[Exercise directions]: The reply should hold every line of the data below, unchanged, and none of the pictures.

[Excerpted data]:
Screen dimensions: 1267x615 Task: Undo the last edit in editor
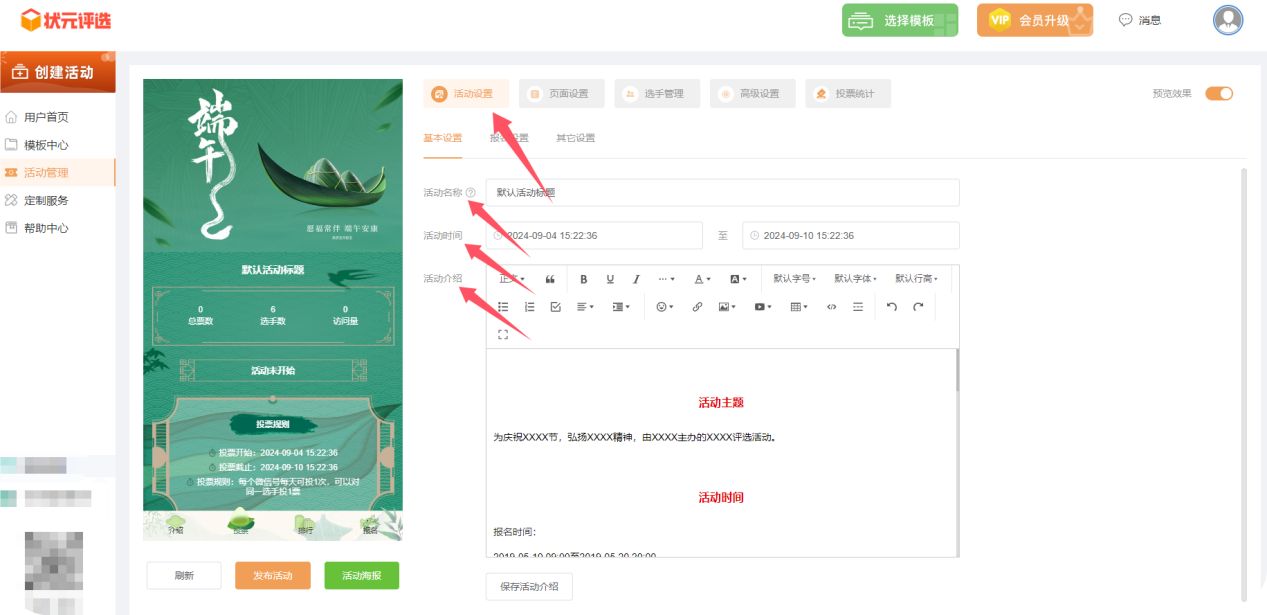892,307
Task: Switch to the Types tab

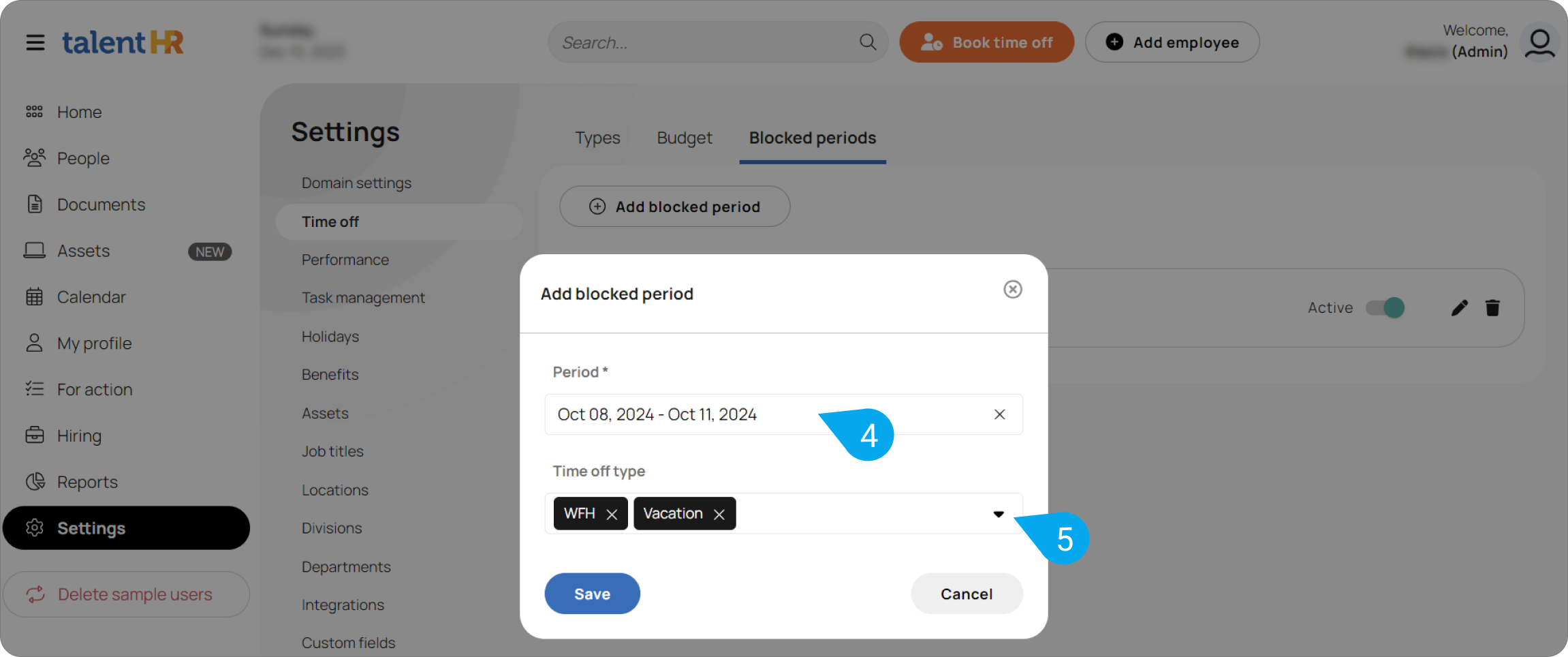Action: coord(597,138)
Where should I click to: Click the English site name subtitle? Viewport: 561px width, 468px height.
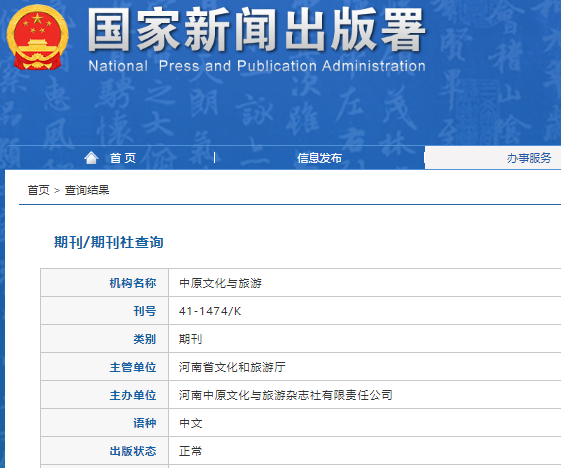[257, 66]
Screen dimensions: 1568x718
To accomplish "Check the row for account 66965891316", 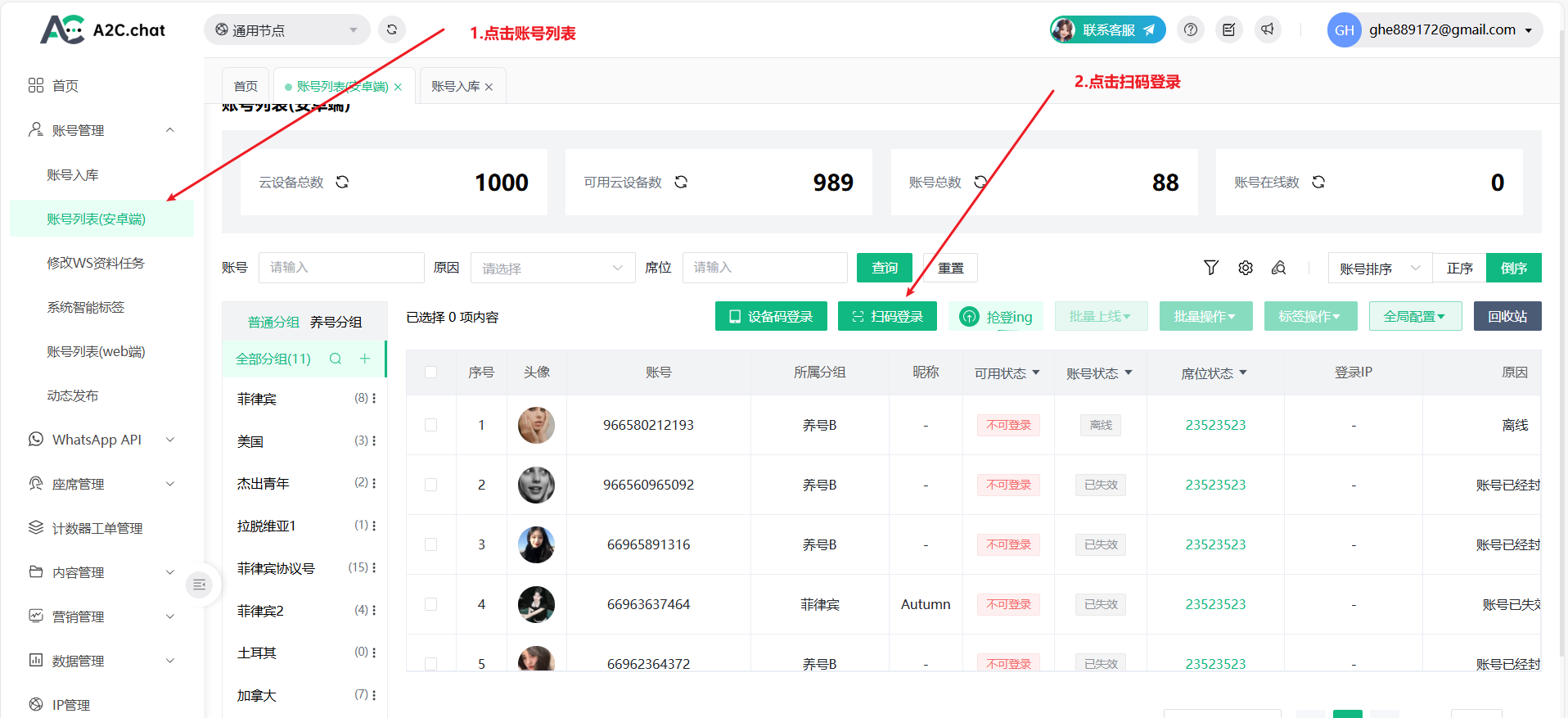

[Response to the task]:
Screen dimensions: 1267x615 Task: Undo the last edit in editor
892,307
Task: Switch to the Types tab

Action: coord(597,138)
Where should I click to: Click the English site name subtitle? Viewport: 561px width, 468px height.
[257, 66]
Screen dimensions: 1568x718
To accomplish "Check the row for account 66965891316", 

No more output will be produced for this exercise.